>> BEGIN Excerpt provided
A: Thank you for the information! Everyone will appreciate
your sharing of this information.

Q: You appear to be an expert on blue spruce. My sixth-grade
students want to know why blue spruce trees blow over in big
winds. (e-mail reference)

A: Two things make them vulnerable to high wind. The huge
surface area they present to the wind's force acts as a sail
that catches it almost perfectly. High-wind events usually are
accompanied by heavy rains, which soften the soil and allow
the trees to be more prone to toppling. Keep in mind that the
rain adds weight to the already top-heavy part of the tree,
which contributes to toppling susceptibility. Good question
and thanks for asking.

Q: I planted three wine and roses wiegela bushes around my
pond. My concern is that they will grow too large. Can you
tell me how tall and how big around they normally get? I'm not
sure I have them planted in the right place to allow for
growth. (e-mail reference)
>> END Excerpt provided
>> BEGIN Record list
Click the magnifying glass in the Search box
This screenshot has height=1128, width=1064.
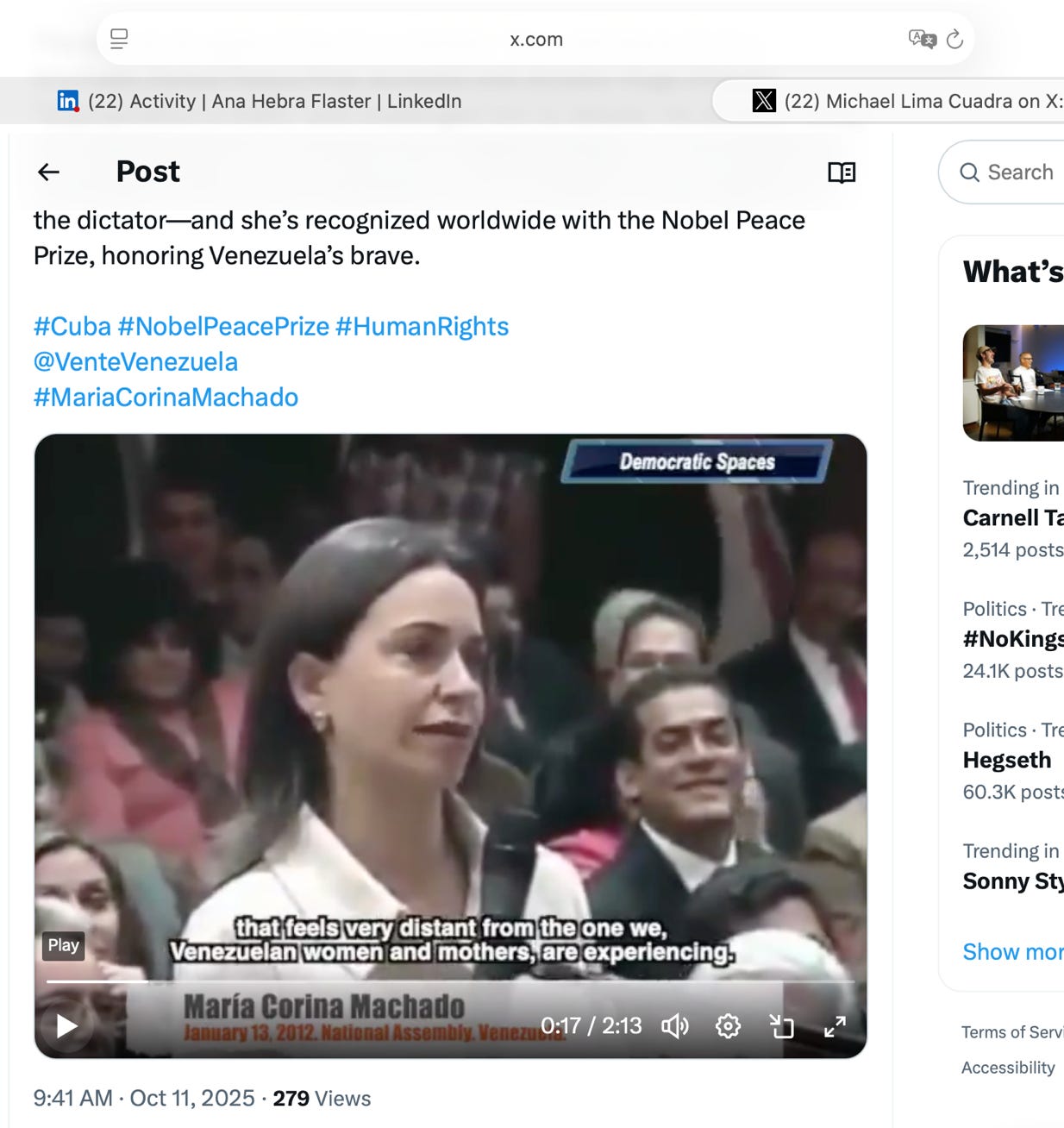click(971, 172)
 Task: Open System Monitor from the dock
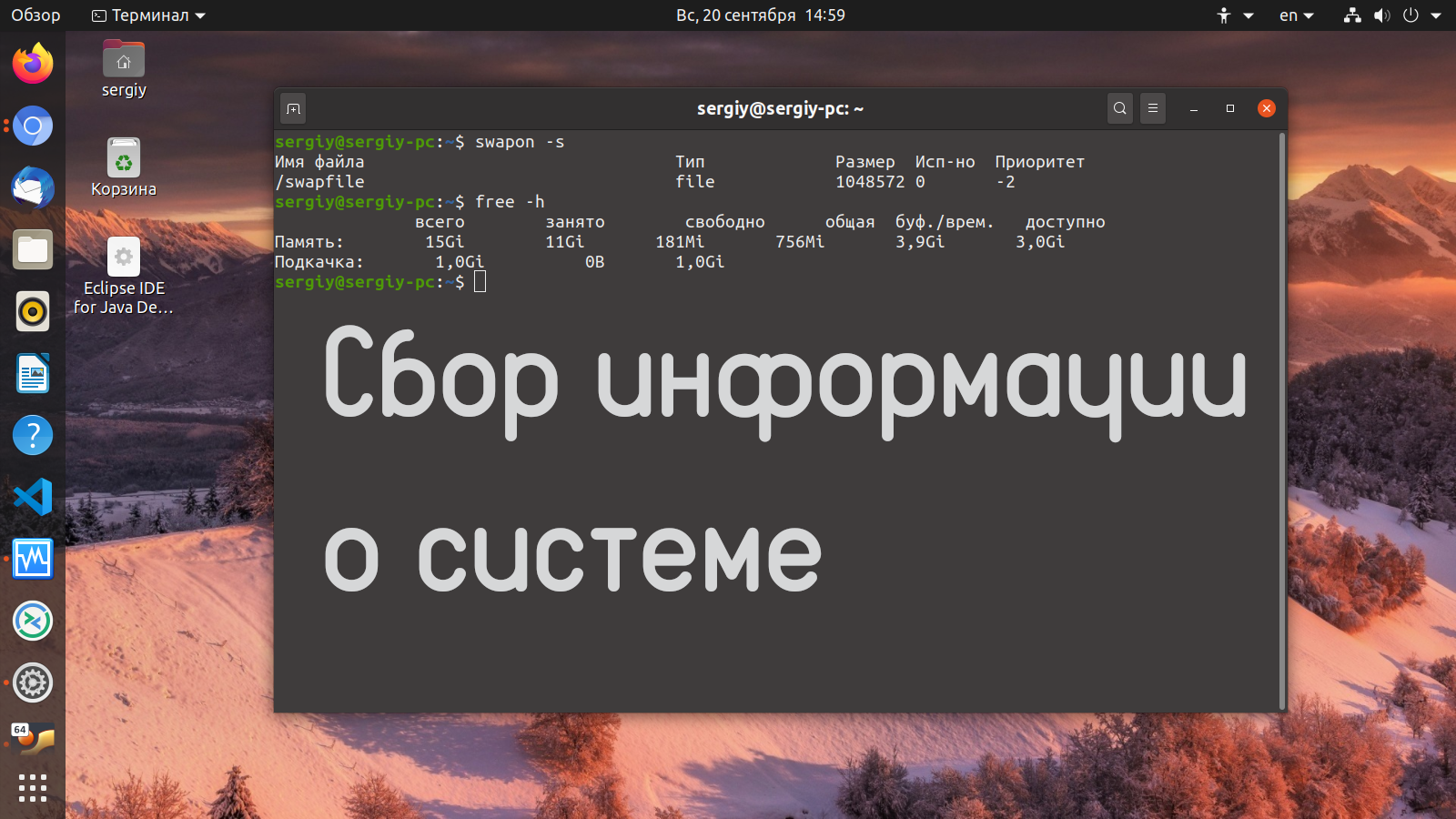[33, 559]
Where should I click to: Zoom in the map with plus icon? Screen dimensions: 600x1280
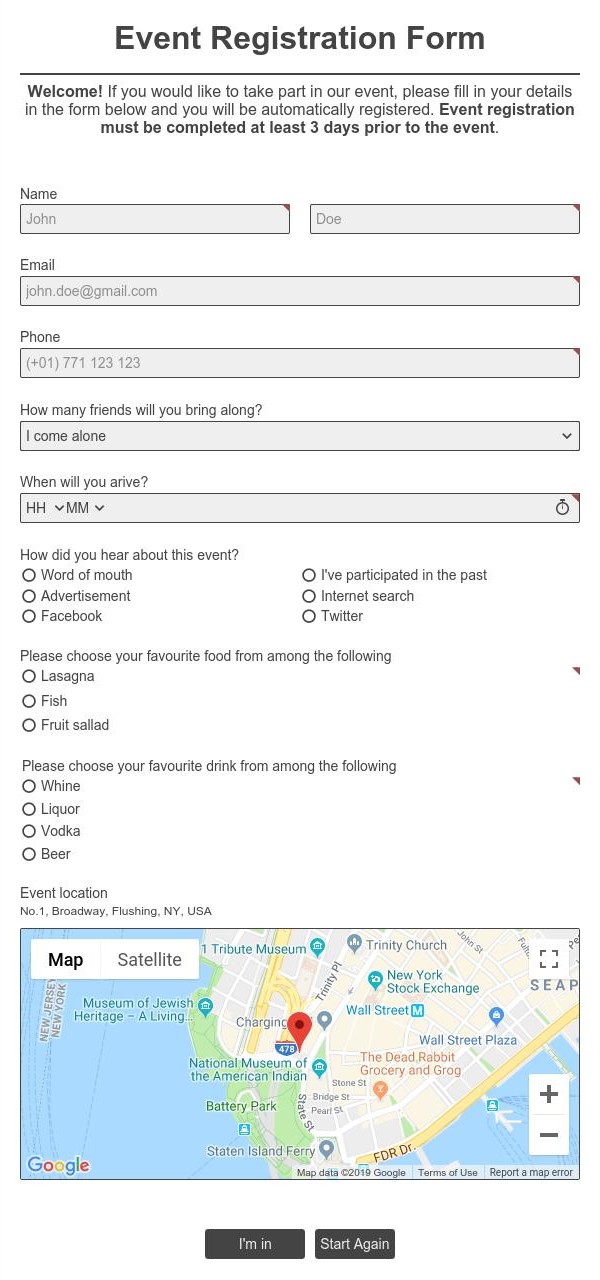point(548,1094)
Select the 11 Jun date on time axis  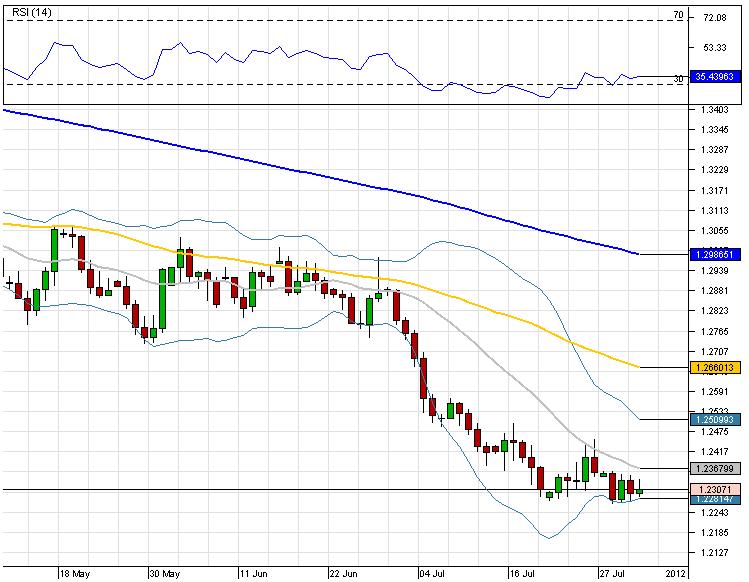pyautogui.click(x=253, y=575)
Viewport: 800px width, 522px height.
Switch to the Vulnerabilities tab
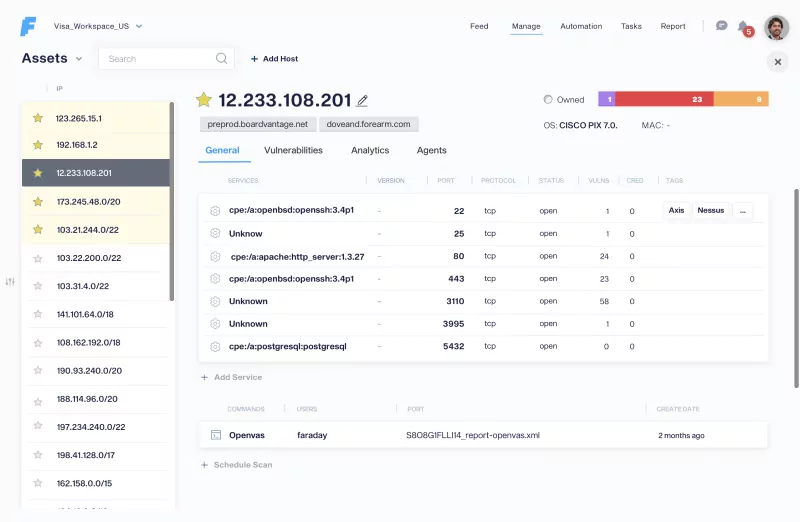[x=293, y=150]
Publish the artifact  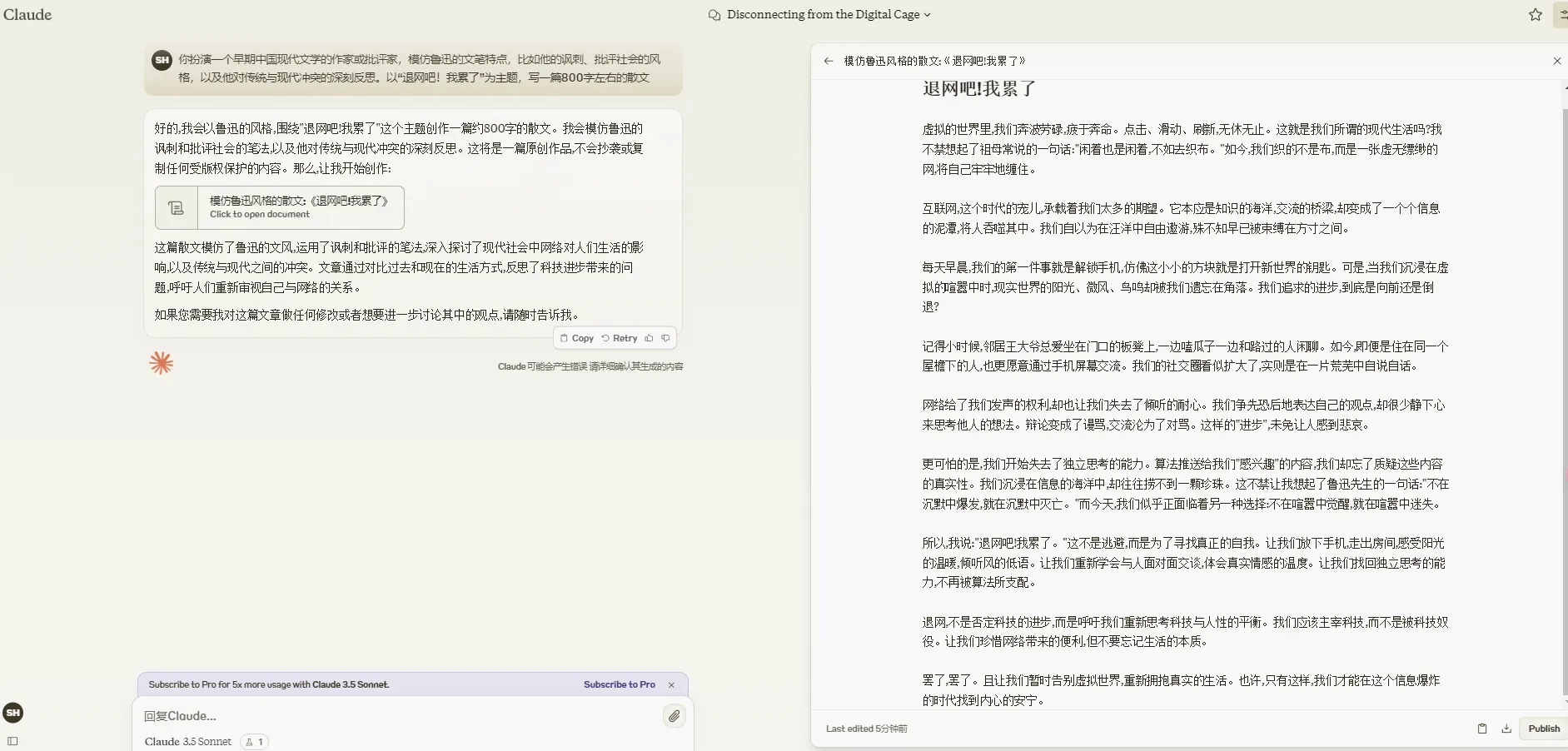coord(1543,729)
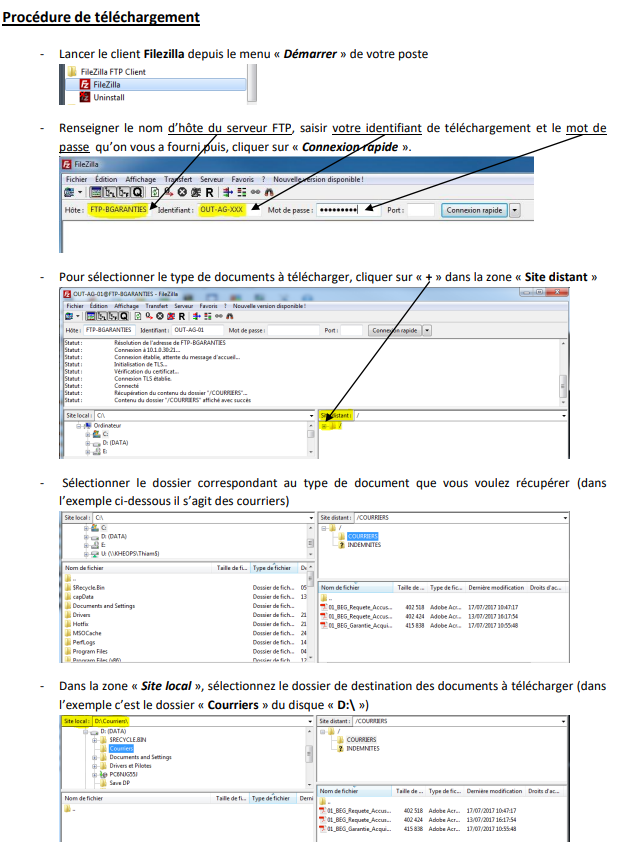
Task: Open the Transfert menu in first FileZilla window
Action: point(178,179)
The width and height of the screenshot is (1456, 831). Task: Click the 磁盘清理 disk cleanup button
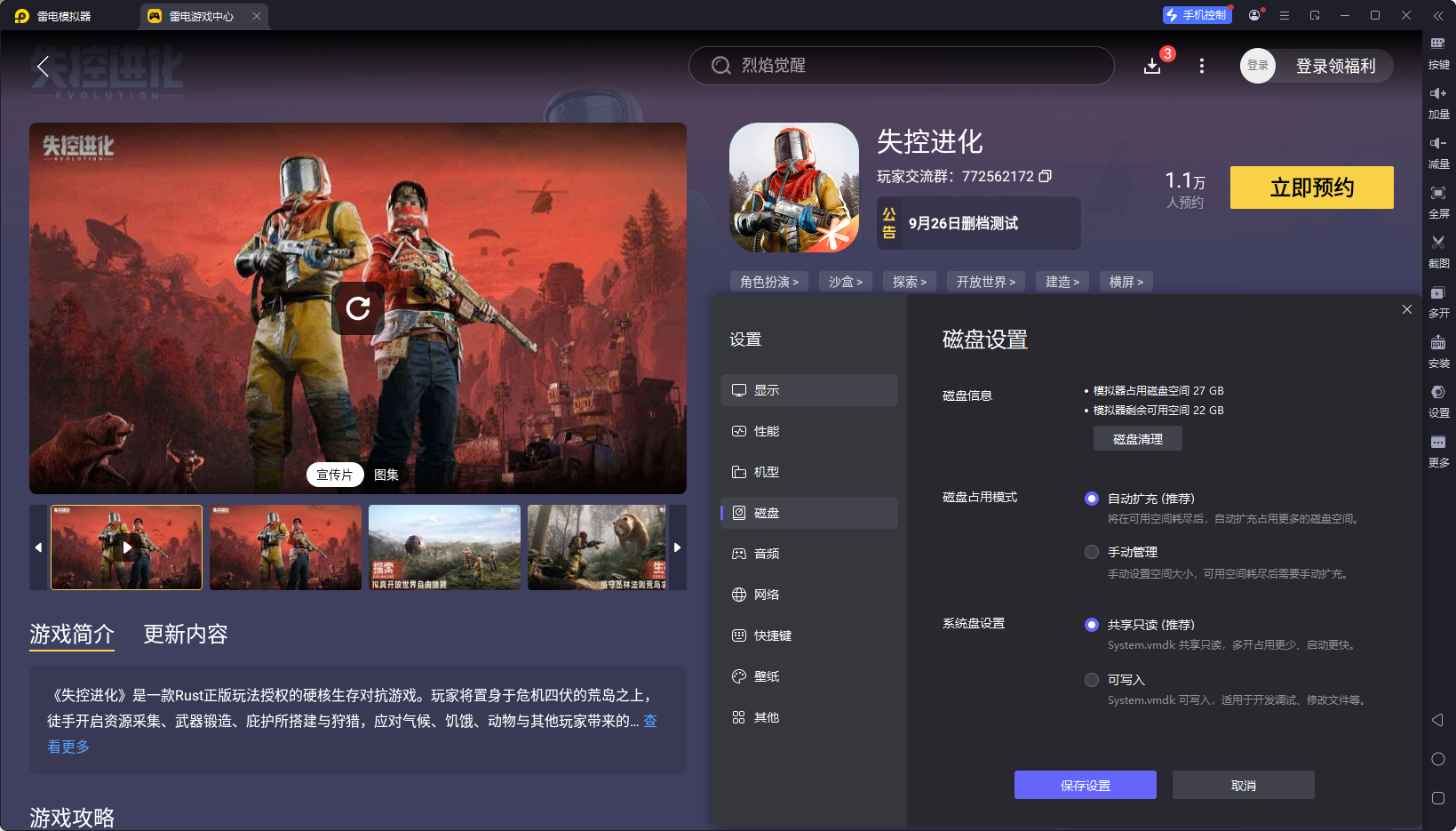1137,438
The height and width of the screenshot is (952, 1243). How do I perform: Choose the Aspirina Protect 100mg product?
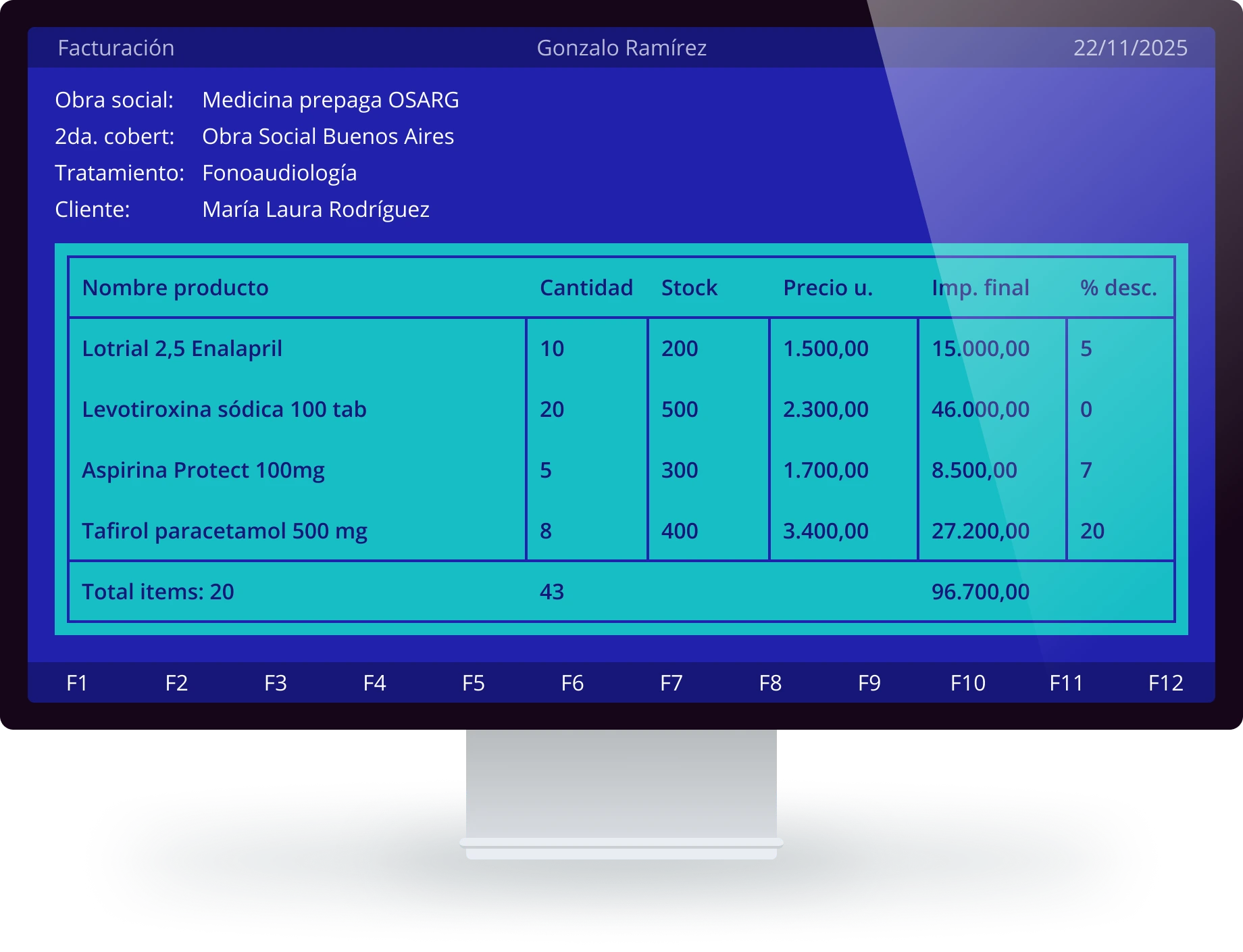coord(203,470)

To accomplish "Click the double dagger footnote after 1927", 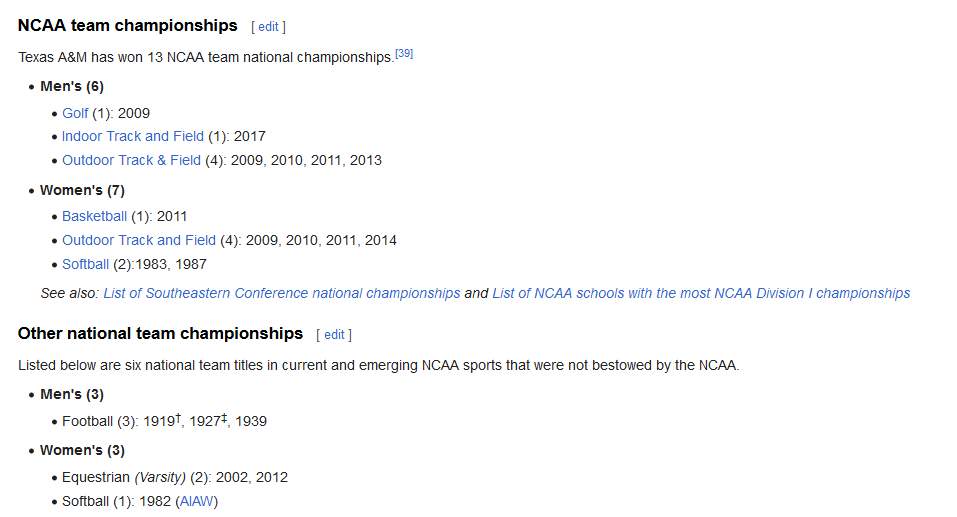I will (x=224, y=418).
>> END Record list
§ Set exercise A: Report every line of the listing that contains the word "width".
§ Set exercise B: Write what comes next in the gardening question-and-answer column, starting after its last sentence.

§ Exercise response A:
This screenshot has height=1128, width=1064.
Viewport: 800px width, 522px height.
The width and height of the screenshot is (1456, 831). Task: Click the 磁盘清理 disk cleanup button
The height and width of the screenshot is (952, 1243). How do I perform: Choose the Aspirina Protect 100mg product?

§ Exercise response B:
A: They get to 4 or 5 feet tall and about as wide. They easily
are kept in bounds with selective pruning. Wiegela are nice,
compact plants.

Q: The cucumbers that I liked the most this year only had
"cucumbers" listed on the nursery stake. I want to have some
again next year. How do I dry and store the seeds for sowing
next year? I do have a food dehydrator. (e-mail reference)

A: Using a dehydrator is not recommended. Allow the seeds to
dry by spreading the seeds on blotting paper or paper towels.
Keep the seeds away from humid locations, such as a bathroom
or kitchen, and make sure the room has good air circulation.
When the seeds are completely dry, put them in a paper
envelope, and seal it to keep the seeds cool and dry.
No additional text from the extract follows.